Running custom model training on Vertex Pipelines

1. Overview

In this lab, you will learn how to run a custom model training job using the Kubeflow Pipelines SDK on Vertex Pipelines.

What you learn

You'll learn how to:

  • Use the Kubeflow Pipelines SDK to build scalable ML pipelines
  • Create and containerize a custom Scikit-learn model training job that uses Vertex AI managed datasets, and will run on Vertex AI Training within a pipeline
  • Run a batch prediction job within Vertex Pipelines
  • Use pre-built components for interacting with Vertex AI services, provided through the google_cloud_pipeline_components library

The total cost to run this lab on Google Cloud is about $5.

2. Intro to Vertex AI

This lab uses the Vertex AI, our end-to-end managed ML platform on Google Cloud. Vertex AI integrates Google's ML offerings across Google Cloud into a seamless development experience. In addition to model training and deployment services, Vertex AI also includes a variety of MLOps products, including Vertex Pipelines (the focus of this lab), Model Monitoring, Feature Store, and more. You can see all Vertex AI product offerings in the diagram below.

Vertex product overview

If you have any feedback, please see the support page.

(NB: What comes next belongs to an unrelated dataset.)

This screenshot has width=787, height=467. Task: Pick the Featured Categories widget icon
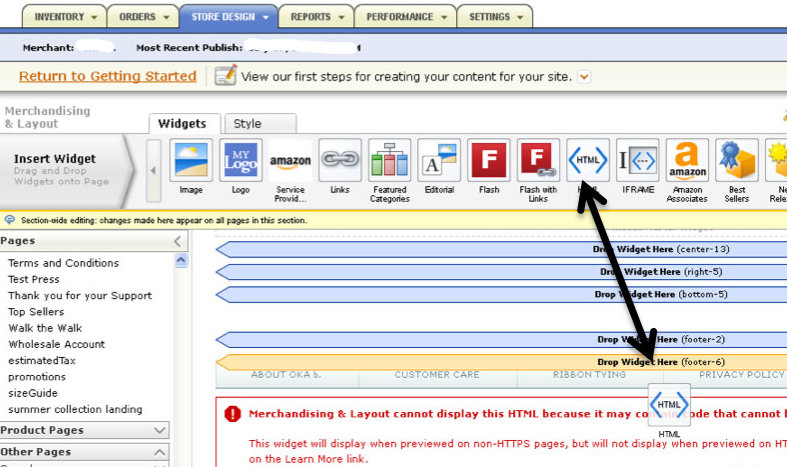pyautogui.click(x=389, y=160)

Why are ML pipelines useful?

Before we dive in, let's first understand why you would want to use a pipeline. Imagine you're building out a ML workflow that includes processing data, training a model, hyperparameter tuning, evaluation, and model deployment. Each of these steps may have different dependencies, which may become unwieldy if you treat the entire workflow as a monolith. As you begin to scale your ML process, you might want to share your ML workflow with others on your team so they can run it and contribute code. Without a reliable, reproducible process, this can become difficult. With pipelines, each step in your ML process is its own container. This lets you develop steps independently and track the input and output from each step in a reproducible way. You can also schedule or trigger runs of your pipeline based on other events in your Cloud environment, like kicking off a pipeline run when new training data is available.

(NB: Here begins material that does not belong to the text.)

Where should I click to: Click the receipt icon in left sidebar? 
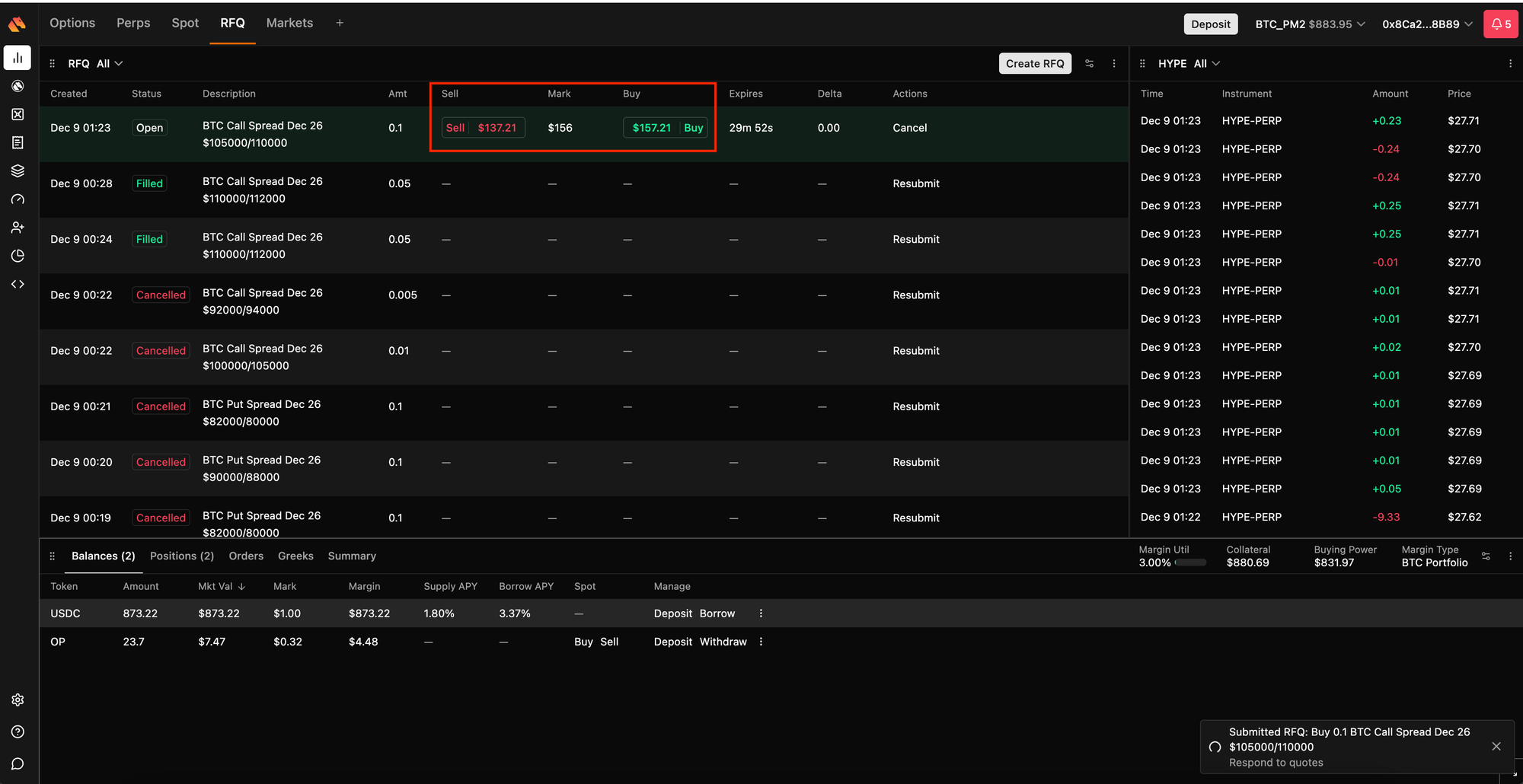[18, 142]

The tl;dr: pipelines help you streamline and reproduce your ML workflows.

3. Cloud environment setup

You'll need a Google Cloud Platform project with billing enabled to run this codelab. To create a project, follow the instructions here.

Step 1: Start Cloud Shell

In this lab you're going to work in a Cloud Shell session, which is a command interpreter hosted by a virtual machine running in Google's cloud. You could just as easily run this section locally on your own computer, but using Cloud Shell gives everyone access to a reproducible experience in a consistent environment. After the lab, you're welcome to retry this section on your own computer.

Authorize cloud shell

Activate Cloud Shell

From the top right of the Cloud Console, click the button below to Activate Cloud Shell:

Activate Cloud Shell

If you've never started Cloud Shell before, you're presented with an intermediate screen (below the fold) describing what it is. If that's the case, click Continue (and you won't ever see it again). Here's what that one-time screen looks like:

Cloud Shell setup

It should only take a few moments to provision and connect to Cloud Shell.

Cloud Shell init

This virtual machine is loaded with all the development tools you need. It offers a persistent 5GB home directory and runs in Google Cloud, greatly enhancing network performance and authentication. Much, if not all, of your work in this codelab can be done with simply a browser or your Chromebook.

Once connected to Cloud Shell, you should see that you are already authenticated and that the project is already set to your project ID.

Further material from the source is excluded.